• Problem description: From the entries that follow, extract each line holding the string "axis".

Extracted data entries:

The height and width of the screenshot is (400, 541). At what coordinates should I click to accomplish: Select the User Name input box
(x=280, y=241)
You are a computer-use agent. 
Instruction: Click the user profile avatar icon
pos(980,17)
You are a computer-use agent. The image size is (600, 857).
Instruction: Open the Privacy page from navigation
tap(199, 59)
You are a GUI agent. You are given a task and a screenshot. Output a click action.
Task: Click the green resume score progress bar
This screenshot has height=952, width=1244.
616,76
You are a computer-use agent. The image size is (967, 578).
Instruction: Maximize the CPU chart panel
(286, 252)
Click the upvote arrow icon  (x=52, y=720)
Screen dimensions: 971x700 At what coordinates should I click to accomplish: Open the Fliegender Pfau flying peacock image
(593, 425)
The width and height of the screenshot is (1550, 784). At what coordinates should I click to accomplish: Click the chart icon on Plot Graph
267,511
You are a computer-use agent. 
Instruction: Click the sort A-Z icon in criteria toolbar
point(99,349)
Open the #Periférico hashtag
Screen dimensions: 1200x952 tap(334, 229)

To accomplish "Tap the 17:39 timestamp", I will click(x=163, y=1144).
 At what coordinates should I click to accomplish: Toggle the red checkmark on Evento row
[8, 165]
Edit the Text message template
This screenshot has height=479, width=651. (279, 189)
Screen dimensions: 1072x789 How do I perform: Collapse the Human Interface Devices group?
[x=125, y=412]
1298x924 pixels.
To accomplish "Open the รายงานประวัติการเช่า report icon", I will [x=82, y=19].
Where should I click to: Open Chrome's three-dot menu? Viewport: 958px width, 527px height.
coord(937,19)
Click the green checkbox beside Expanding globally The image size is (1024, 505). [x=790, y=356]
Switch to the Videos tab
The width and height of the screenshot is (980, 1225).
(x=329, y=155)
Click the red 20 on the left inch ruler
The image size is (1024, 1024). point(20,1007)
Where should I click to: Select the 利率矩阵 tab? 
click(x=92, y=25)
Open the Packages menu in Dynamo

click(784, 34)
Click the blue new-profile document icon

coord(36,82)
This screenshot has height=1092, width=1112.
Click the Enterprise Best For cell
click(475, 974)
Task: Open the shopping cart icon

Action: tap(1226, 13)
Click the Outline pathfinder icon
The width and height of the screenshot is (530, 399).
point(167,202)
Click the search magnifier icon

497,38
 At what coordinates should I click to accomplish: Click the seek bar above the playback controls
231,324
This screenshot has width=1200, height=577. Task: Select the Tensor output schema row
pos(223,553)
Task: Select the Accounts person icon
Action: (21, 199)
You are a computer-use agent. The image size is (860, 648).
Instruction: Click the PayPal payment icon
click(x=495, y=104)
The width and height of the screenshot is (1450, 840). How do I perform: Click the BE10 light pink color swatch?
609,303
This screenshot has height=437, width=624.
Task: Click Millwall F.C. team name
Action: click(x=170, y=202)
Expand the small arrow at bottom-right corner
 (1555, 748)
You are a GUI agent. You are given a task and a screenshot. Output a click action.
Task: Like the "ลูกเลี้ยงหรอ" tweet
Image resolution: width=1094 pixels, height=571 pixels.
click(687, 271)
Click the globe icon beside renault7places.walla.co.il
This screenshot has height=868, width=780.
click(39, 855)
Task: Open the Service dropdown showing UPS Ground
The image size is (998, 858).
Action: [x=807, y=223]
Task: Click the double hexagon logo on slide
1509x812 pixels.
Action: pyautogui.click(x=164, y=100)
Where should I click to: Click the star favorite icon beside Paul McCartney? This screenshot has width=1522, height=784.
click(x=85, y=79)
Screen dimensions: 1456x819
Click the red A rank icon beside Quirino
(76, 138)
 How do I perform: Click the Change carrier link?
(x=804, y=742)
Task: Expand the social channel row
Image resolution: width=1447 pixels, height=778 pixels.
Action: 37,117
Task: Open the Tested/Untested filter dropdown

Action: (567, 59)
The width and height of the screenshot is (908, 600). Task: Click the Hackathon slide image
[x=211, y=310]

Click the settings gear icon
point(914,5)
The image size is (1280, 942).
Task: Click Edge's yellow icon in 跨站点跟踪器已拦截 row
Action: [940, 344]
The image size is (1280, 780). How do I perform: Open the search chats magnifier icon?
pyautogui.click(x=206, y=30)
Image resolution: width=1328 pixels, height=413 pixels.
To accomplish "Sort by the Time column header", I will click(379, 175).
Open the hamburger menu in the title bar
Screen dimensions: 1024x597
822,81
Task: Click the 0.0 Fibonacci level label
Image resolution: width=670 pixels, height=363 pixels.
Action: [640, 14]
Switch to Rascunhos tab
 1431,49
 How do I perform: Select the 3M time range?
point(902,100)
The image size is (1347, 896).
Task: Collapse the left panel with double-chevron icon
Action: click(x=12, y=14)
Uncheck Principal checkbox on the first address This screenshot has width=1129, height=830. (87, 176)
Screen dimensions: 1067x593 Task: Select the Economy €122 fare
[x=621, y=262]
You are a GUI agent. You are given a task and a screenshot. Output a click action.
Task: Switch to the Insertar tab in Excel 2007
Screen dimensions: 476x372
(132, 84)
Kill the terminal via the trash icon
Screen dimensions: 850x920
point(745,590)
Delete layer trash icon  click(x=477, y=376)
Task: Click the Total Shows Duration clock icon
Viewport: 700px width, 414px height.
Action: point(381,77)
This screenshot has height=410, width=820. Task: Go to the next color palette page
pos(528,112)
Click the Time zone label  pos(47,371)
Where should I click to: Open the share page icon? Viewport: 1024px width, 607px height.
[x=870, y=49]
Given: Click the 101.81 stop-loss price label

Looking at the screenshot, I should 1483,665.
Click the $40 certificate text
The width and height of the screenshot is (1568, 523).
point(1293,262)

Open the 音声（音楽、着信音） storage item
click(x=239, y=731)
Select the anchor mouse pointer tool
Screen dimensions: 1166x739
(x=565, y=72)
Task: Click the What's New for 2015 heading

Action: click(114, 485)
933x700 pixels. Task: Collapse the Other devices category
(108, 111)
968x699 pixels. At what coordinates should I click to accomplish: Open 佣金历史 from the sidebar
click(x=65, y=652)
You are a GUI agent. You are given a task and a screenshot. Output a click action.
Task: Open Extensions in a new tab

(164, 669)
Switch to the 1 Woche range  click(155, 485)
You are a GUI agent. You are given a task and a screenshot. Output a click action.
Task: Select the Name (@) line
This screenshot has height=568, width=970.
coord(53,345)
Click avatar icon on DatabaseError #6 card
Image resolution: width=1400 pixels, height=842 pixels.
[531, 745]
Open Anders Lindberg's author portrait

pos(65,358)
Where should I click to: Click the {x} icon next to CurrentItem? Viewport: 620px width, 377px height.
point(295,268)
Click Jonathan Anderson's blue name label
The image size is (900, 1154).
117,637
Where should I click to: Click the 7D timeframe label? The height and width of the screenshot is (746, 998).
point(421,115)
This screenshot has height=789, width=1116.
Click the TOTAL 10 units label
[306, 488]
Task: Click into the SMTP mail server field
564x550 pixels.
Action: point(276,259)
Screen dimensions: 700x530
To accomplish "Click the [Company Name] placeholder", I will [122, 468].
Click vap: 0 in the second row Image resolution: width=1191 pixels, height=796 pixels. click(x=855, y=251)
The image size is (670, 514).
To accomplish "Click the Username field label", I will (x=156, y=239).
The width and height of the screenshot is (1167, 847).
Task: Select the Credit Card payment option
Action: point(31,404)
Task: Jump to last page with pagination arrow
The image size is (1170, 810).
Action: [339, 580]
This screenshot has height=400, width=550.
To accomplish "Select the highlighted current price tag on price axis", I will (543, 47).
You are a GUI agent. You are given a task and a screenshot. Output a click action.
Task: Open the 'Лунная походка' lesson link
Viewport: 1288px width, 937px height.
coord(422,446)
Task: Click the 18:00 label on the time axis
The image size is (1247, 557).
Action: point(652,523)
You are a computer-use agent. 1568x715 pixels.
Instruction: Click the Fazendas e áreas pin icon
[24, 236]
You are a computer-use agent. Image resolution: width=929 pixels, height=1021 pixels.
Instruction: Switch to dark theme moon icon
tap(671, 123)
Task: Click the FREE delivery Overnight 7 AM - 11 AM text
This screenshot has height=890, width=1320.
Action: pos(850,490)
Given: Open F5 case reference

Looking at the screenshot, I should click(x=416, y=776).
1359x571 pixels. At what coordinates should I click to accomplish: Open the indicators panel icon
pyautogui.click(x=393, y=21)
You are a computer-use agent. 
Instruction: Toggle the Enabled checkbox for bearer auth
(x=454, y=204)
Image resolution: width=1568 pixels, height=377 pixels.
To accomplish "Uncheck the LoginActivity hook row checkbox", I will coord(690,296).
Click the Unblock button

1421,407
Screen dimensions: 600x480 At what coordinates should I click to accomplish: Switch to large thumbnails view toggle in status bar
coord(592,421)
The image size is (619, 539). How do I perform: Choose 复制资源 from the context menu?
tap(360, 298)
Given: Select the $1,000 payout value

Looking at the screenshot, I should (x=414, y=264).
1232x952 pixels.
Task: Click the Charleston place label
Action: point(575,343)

• Answer box:
To accomplish "Select the highlighted current price tag on price axis", I will (543, 47).
Task: Click the 18:00 label on the time axis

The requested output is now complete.